The brand and parts of the company were sold several times throughout the years, the latest owner is imation.
But let's get back to our Commuter Computer - it was introduced around February 1992 for 649 USD. So it came out a few
month earlier than the notorious tidalwave clones, had a quite competitive price tag and unlike most other palmtop PCs
it came with a full size serial and parallel port. In Theory a quite attractive machine among palmtops but like most
of them it didn't sell too well. In fact i don't know how many were produced or sold, but the facts that it is quite
rare on ebay today and that Memorex never produced any other computer after this seem to underline my point.
Technically speaking this is a really nice machine. I already mentioned the full size parallel/serial ports so unlike
most other palmtops that come with proprietary connectors this one ensures "Plug and Play" while for most others you
might have problems getting the right cables and always have to carry these around. Another REALLY unique feature is
that besides the common "on/off" button to "suspend" the machine ("Instant on") there is actually a real power switch
that physically separates the battery power from the machine. Unlike with using the "suspend" button you of course lose
all work and the machine reboots after you power it on again. I can guess that many users that were new to this feature
"fell" for it. Also the power and status LEDs keep on when suspended and can even be seen when the lid is closed. That
looks cool but i guess it also costed a bit of energy if you suspend for many days or so. The machine is also a bit
unusual as it comes with DR-DOS, not MS-DOS. The worst flaw of this machine? SLOW! Yes while in theory it should be
on par with most other palmtops while it is in "Turbo mode" (7.15 MHz) it simply performs like a snail on sandpaper.
Even if you are not much into gaming you will notice that already a simple "DIR" command reveals the poor performance
of this machine, you can literally read every line as it slowly scrolls by. Also in games this is quite obvious. Some
games that "Work perfectly" on other machines @ 7 MHz are really much slower on the Memorex, sometimes even so slow
it's unplayable. I have no technical explanation why it is so slow but all Memorex and clones behave like this.
Another flaw is that it only has one PCMCIA slot.

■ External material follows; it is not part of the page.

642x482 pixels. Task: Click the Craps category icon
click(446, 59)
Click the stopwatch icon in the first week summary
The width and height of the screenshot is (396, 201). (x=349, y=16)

While today noone will probably come to the idea of using a megahertz
14.400 baud PCMCIA modem any more it might be a disadvantage if you are used to copy data from one PCMCIA card to another.
Especially as this machine has a choice between "no" Ramdisk or "128KB" which is considerably small. The especially weak
built-in PIM software is really sub-par and can only be compared to other fail implementations like in the Poqet.
A riddle i could not yet solve is the manufacturer behind this machine. If you look at this machine and the other "clones"
it is quite apparent that some taiwanese company like Tidalwave made and rebranded them as OEM. I'd like to see the
insides of one but i never open machines unless they are broken. A successor was announced in February 1993, supposedly the "Memorex Commuter Computer II", which
was claimed to have a built-in modem, Communications software, PCMCIA II and 1 MB RAM. However, i have never seen the successor model.
CPU: 80C88-8 (CMOS) @ 4.77Mhz(default) or 7.16Mhz (Turbo mode)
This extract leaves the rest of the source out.